*Try it*:
Go through the records below and copy out every line holding "will".

(Data records)

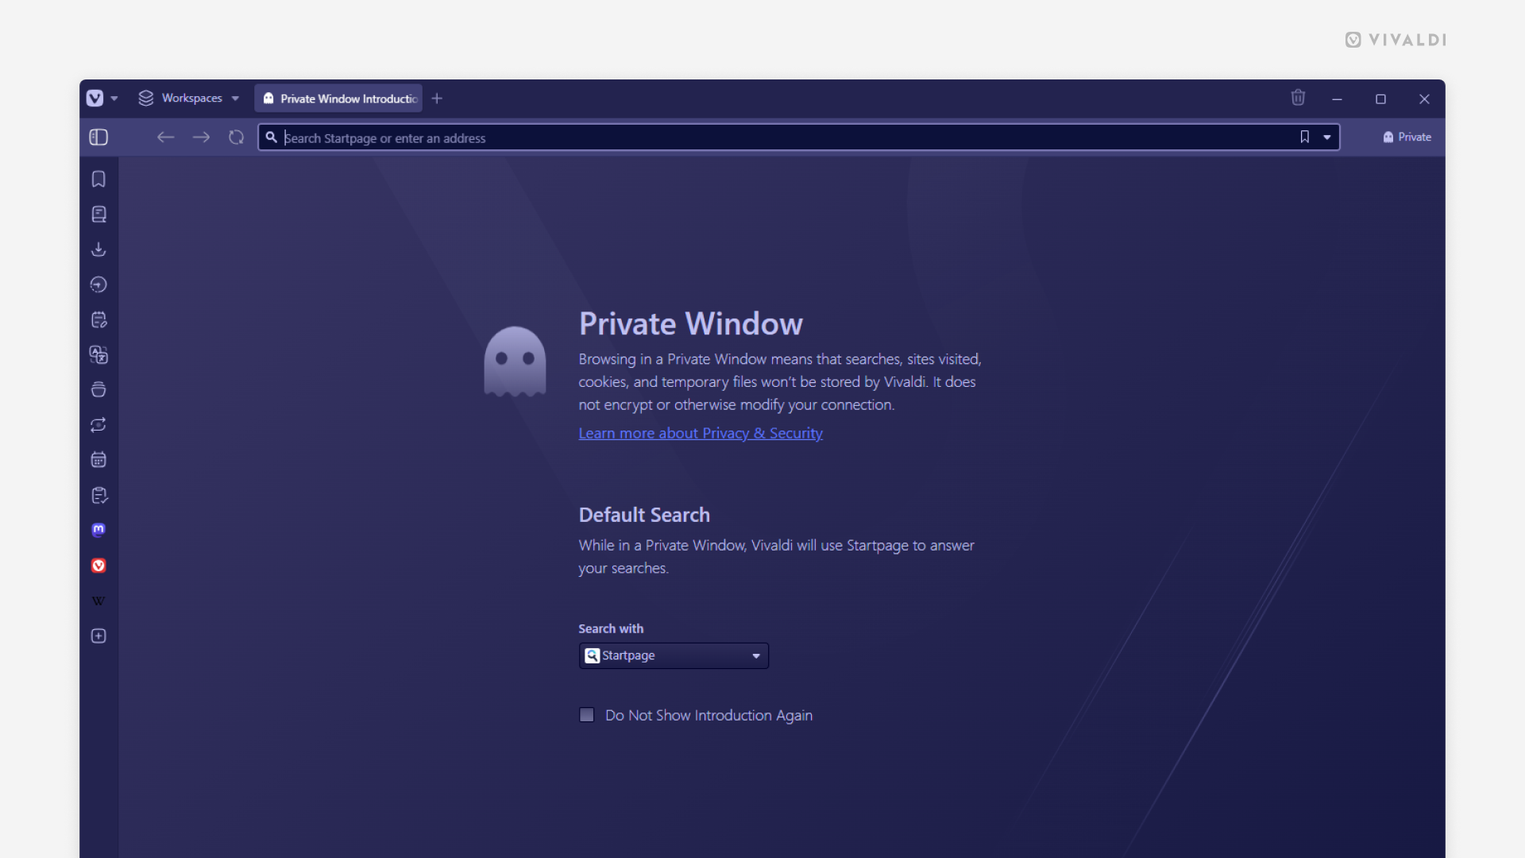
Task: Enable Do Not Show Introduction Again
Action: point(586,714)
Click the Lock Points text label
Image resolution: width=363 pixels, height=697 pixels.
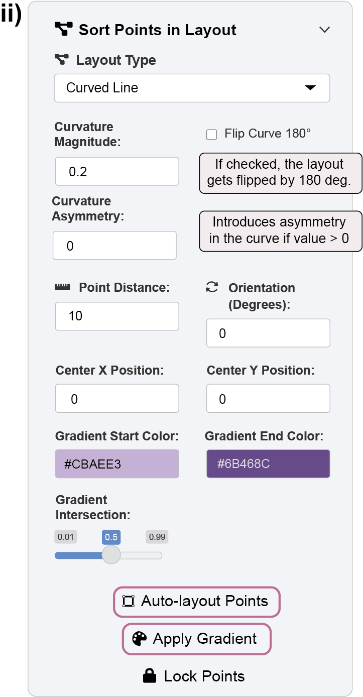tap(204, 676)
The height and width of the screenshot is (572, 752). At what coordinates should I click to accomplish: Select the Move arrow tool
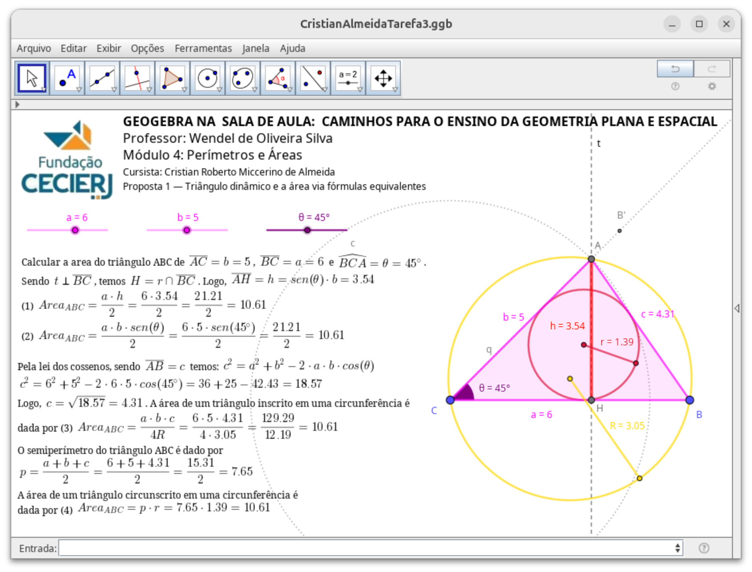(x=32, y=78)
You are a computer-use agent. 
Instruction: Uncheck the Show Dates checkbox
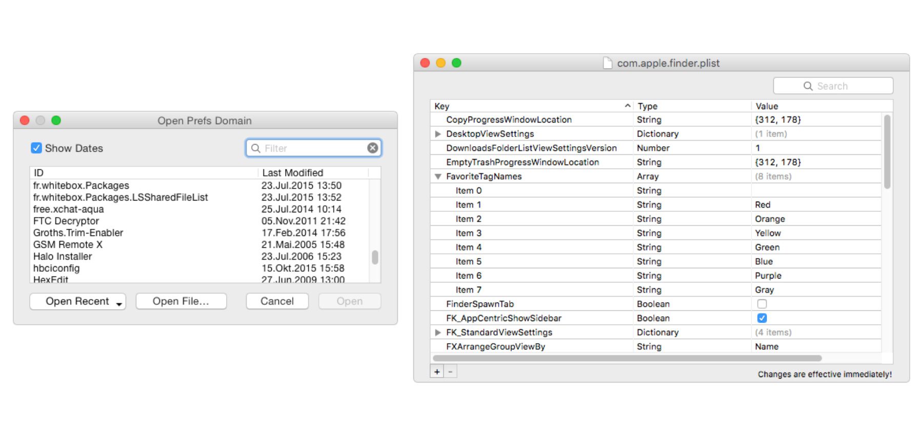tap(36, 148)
--
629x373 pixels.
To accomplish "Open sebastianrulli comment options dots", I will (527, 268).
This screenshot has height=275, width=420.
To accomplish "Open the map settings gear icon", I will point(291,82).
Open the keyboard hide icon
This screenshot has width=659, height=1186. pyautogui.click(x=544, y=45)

*Solution to this problem*:
To accomplish "Open sebastianrulli comment options dots", I will (527, 268).
To accomplish "Open the map settings gear icon", I will point(291,82).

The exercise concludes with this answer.